Keywords: Dendritic cells, lymph node, migration, abdomen, intraperitoneal administration
Introduction
Dendritic cells (DCs) can present antigens on their surface to other cells of the immune system [1,2] and have been used in this capacity as potent therapeutic vaccines against human cancers [3]. However, immature DCs in a tumor environment may be functionally defective [4-6]. This limitation can be overcome by generating immature DCs from bone marrow cells and activating them with tumor antigens to allow maturation of these DCs with proinflammatory stimuli in vitro [7,8]. Many experimental immune therapies are now based upon the DC immunotherapies of cancer patients with autologous DCs [6,9-11]. DC-based immunotherapy has clinically relevant mechanisms of action with great potential for the systemic treatment of many cancers in clinical settings [12-14]. However, clinical trials have not yet demonstrated positive therapeutic efficacy and clinical response has been limited to a minority of patients [9-11,15]. The effectiveness of immunization with DC-based immunotherapies is strongly influenced by their successful migration to secondary lymphoid organs and tissues where they orchestrate immune response [6,9-11,16].
The administration route and frequency of DC-based vaccine injections along with the number of injected cells are strongly relevant with the viable DCs migration efficacy and subsequently determine the result of the treatment.
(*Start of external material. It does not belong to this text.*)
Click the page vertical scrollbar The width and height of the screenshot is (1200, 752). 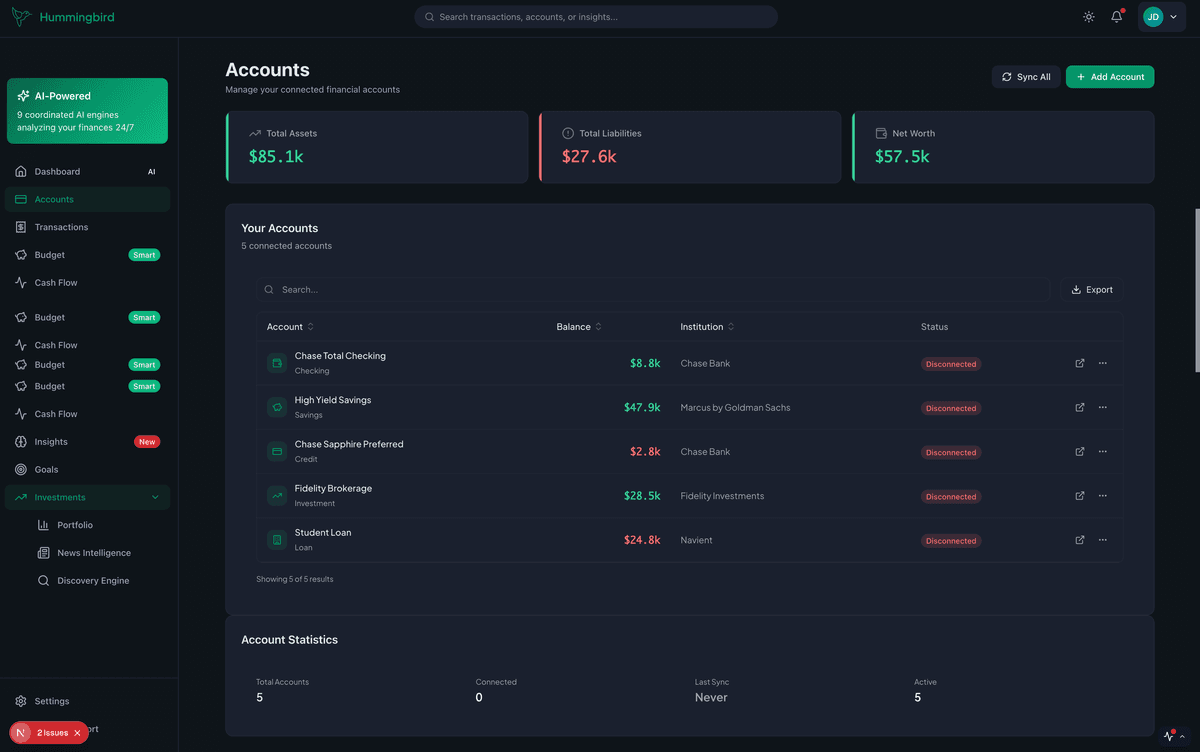pyautogui.click(x=1196, y=290)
Currently the standardized methodology of DC-based cancer vaccine application is not established yet [17]. Though ex vivo generated DCs loaded with specific tumor antigens have been proved to be feasible and superior, the administration route remains controversial [10]. Given that substantial population of LNs reside in the abdomen and together with spleen, consisting the most important secondary lymphoid organs [18], it’s theoretically effective that we inject the DCs intraperitoneally (IP), particularly for the abdominal tumors. However, few studies have demonstrated the efficiency of DC-based cancer vaccine employed through this route.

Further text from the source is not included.